| Babylonier | ||
Um 900v. drang dieser semitische Stamm (bzw. mehrere Stämme), ein Zweig der Aramäer, in Babylonien ein und errang ab 722 v. unter Merodach-Baladan vorübergehend die Herrschaft.
Während der neubabylonischen Dynastie (mit den Königen Nabupolassar, Nebukadnezzar u. Nabonid) gewannen sie derart an Einfluß, daß der Begriff Chaldäer gleichbedeutend mit Babylonier wurde (so in 1.Mose 11,28ff., die Stelle nennt Abrahams Geburtsort bei Ur Chaldäa, desgleichen 1. Mose 15,7).
In wieder eingrenzender Richtung meinte der Begriff später die babylonische Priesterschaft, deren Einfluß auf die Wissenschaften von den Sternen und der Magie im antiken Mittelmeerraum äußerst hoch einzuschätzen ist (siehe Daniel 2,2ff, Nebukadnezar läßt sich einen Traum deuten). Bis weit über das Mittelalter hinaus wurde Chaldäer zu einem Synonym für Sterndeuter und Magier schlechthin.
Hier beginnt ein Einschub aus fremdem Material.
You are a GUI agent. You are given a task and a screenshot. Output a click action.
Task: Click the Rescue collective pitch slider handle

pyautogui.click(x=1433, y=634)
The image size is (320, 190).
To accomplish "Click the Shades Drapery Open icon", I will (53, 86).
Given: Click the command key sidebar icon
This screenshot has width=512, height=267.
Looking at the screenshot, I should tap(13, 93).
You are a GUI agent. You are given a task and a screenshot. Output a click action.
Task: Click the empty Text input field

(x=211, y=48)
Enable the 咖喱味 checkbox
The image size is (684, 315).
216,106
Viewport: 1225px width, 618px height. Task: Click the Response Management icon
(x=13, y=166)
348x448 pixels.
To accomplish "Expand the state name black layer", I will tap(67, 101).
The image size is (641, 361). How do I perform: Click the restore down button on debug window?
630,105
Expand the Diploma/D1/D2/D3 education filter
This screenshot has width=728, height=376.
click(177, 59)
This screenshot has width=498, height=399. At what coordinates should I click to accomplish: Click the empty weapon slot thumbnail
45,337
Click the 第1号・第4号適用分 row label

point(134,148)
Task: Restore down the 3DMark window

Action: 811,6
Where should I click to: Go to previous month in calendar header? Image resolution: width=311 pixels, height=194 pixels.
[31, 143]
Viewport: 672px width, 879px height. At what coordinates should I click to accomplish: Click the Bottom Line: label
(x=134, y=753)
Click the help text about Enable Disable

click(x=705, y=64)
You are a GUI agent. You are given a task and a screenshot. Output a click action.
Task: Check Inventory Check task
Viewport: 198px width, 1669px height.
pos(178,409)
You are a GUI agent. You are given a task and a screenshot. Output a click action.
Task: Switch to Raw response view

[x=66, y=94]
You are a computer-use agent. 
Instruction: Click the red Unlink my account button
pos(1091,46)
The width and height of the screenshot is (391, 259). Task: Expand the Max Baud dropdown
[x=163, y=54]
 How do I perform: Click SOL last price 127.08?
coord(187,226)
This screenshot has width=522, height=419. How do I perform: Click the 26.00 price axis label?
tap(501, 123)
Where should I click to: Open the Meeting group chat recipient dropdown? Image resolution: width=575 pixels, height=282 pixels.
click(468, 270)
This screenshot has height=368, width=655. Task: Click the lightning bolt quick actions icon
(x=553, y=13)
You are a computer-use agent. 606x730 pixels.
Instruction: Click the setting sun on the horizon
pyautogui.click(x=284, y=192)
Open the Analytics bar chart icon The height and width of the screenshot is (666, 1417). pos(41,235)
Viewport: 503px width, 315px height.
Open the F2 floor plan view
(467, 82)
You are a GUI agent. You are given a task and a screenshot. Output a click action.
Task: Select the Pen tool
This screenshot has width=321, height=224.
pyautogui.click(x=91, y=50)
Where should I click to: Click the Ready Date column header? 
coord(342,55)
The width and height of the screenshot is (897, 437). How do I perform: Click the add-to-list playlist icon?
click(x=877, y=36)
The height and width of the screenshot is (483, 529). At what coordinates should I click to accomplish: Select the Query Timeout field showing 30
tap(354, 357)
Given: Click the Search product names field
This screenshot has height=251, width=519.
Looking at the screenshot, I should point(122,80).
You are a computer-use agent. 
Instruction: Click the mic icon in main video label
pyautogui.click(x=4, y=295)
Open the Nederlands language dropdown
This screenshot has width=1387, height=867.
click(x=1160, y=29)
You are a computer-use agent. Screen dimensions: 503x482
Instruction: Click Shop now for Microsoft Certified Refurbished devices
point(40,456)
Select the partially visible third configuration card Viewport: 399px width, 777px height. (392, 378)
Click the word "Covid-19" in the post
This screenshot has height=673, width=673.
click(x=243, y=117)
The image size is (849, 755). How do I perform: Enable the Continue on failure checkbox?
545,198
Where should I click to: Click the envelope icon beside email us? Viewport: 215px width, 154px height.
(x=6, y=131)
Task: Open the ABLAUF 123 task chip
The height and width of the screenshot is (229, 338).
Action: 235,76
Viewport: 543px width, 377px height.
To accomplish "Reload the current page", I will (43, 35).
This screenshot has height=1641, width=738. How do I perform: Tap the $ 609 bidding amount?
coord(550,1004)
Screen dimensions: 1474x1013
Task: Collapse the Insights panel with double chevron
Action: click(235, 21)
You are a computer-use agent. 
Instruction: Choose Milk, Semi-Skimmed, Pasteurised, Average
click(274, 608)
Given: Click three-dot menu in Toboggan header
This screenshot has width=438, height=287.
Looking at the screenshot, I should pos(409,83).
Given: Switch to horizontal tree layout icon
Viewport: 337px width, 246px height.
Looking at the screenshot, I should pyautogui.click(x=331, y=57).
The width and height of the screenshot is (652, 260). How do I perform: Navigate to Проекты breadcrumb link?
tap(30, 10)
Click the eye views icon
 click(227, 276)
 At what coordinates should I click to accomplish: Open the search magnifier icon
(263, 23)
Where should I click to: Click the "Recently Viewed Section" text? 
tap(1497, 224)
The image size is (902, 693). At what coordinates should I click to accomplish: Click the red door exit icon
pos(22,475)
Die Chaldäer führten ihr Wissen auf sieben halbgöttliche Wresen zurück, die in grauer Vorzeit aus dem Roten Meer stiegen und die Babylonier alles menschliche Wissen lehrten. Das erste dieser Annedoten genannten Wesen hieß Oannes, ein Mischwesen aus Mensch und Fisch, ihm folgten weitere, die das Wissen in anderer Form wiederholten und beschrieben.
Dieser Oannes war einem Ei entschlüpft, das dem Chaos entsprungen war. Ein anderes Ei enthielt die Omorca. Die regierte alle ungeformten Ungeheuer, ehe sie von Belus in Himmel und Erde geteilt wurde.
Chaldäische Zauberliteratur wurde in der Bibliothek von Ninive gefunden, es handelte sich dabei um beschriftete Tontafeln. Das ursprünglich etwa 200 Tafeln umfassende Material gilt als spätere Abschrift einer zwischen 884v. und 860v. entstandenen Literatur. Beschrieben ist darin (neben anderem) eine bis ins Kleinste gehende Systematik der Dämonen, die, eingedrungen über jüdische Vorstellungen, die christliche Dämonologie des Mittelalters geprägt haben soll. Einige dieser Dämonen sind Asak, der dem Kopf schadet, Nemtor, der nach dem Leben trachtet, Utuk erregt Erkrankungen des Halses, Alu befällt die Brust, Ekim die Eingeweide und Gallin die Hand (HABIGER-TUCZAY, 33f.).
Zur Abhilfe empfohlen wurden Schutzamulette und Talismane, bereits Besessenen sollten Abbilder des Dämonen selbst helfen, die durch den greulichen Anblick ihrer selbst erschrocken aus dem Körper ausfuhren (ebd., 34).